Passage given:
The Full Court heard the applicants at the second hearing.  They were given an opportunity to describe to the Full Court at the second hearing what evidence they wished to adduce.  The Full Court held that in the circumstances ‑ ‑ ‑

GUMMOW J:   Where do we actually see that chance to adduce this further evidence?

MR McNAMARA:   I am not sure that your Honours have all the material in the application book, but if your Honours start at page 122 there is in fact a submission of Mr Trim to the Full Court which torpedoes his own application today.  Do your Honours have page 122?

GUMMOW J:   Yes.

MR McNAMARA:   At the beginning of the page your Honours have the tail end of a submission put to Mr Trim.  If your Honours begin at line 3, your Honours see that Mr Trim is putting to the Full Court – and this is the second Full Court:

The school uses it continually for both tennis and hockey including competition in both sports.  The hockey club has used it for competitive purposes continually, so has the tennis club –

Your Honour, that submission was borne out by the evidence at the trial, although there is no express finding by the trial judge to that effect.  Your Honours will see that the applicants are blowing hot and cold but they blew hot and cold in the Full Court on the second hearing.  In the one breath they put to the Full Court that the pitch was used continually by my clients.  In the other breath they want to say they want to adduce more evidence of use by the respondents.  Given that the material adduced before the trial judge shows continual use by all three respondents, the evidence cannot go any further.

Given data:
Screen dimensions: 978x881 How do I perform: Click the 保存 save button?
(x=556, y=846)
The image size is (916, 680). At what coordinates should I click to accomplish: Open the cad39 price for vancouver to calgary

Aim of the exercise: Reproduce the full court transcript excerpt above word for word.

Output:
The Full Court heard the applicants at the second hearing.  They were given an opportunity to describe to the Full Court at the second hearing what evidence they wished to adduce.  The Full Court held that in the circumstances ‑ ‑ ‑

GUMMOW J:   Where do we actually see that chance to adduce this further evidence?

MR McNAMARA:   I am not sure that your Honours have all the material in the application book, but if your Honours start at page 122 there is in fact a submission of Mr Trim to the Full Court which torpedoes his own application today.  Do your Honours have page 122?

GUMMOW J:   Yes.

MR McNAMARA:   At the beginning of the page your Honours have the tail end of a submission put to Mr Trim.  If your Honours begin at line 3, your Honours see that Mr Trim is putting to the Full Court – and this is the second Full Court:

The school uses it continually for both tennis and hockey including competition in both sports.  The hockey club has used it for competitive purposes continually, so has the tennis club –

Your Honour, that submission was borne out by the evidence at the trial, although there is no express finding by the trial judge to that effect.  Your Honours will see that the applicants are blowing hot and cold but they blew hot and cold in the Full Court on the second hearing.  In the one breath they put to the Full Court that the pitch was used continually by my clients.  In the other breath they want to say they want to adduce more evidence of use by the respondents.  Given that the material adduced before the trial judge shows continual use by all three respondents, the evidence cannot go any further.